Problem to solve: From the data that follows, copy every line with the string "computer".

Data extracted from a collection
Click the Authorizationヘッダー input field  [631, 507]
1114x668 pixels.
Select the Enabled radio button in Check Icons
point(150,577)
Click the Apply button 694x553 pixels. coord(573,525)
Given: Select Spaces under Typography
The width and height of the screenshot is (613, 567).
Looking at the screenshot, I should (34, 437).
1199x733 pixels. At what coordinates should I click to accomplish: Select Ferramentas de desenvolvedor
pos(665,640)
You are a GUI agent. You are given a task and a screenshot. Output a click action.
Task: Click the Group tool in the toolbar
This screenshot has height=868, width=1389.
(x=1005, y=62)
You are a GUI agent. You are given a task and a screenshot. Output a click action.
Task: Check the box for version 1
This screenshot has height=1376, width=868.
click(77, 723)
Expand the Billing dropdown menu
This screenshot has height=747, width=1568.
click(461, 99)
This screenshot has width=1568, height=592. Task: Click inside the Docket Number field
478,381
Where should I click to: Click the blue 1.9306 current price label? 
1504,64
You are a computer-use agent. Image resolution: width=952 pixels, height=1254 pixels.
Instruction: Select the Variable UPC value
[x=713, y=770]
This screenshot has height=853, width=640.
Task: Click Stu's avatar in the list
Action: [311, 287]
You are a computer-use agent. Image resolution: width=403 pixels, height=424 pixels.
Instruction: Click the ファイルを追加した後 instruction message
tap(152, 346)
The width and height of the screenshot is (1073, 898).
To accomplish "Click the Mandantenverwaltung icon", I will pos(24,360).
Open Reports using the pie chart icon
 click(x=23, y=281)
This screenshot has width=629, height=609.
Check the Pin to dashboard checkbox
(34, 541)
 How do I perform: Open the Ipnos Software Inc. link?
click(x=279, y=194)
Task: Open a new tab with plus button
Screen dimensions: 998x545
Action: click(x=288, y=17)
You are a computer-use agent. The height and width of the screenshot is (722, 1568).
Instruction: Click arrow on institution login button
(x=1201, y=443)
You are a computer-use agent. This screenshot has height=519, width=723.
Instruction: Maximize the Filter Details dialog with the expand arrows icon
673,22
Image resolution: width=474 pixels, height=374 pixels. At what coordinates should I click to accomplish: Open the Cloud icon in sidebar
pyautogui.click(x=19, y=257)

Task output:
You are a computer-use agent. Image resolution: width=952 pixels, height=1254 pixels.
You are a computer-use agent. Image resolution: width=403 pixels, height=424 pixels.
You are a computer-use agent. The height and width of the screenshot is (722, 1568).
You are a computer-use agent. This screenshot has height=519, width=723.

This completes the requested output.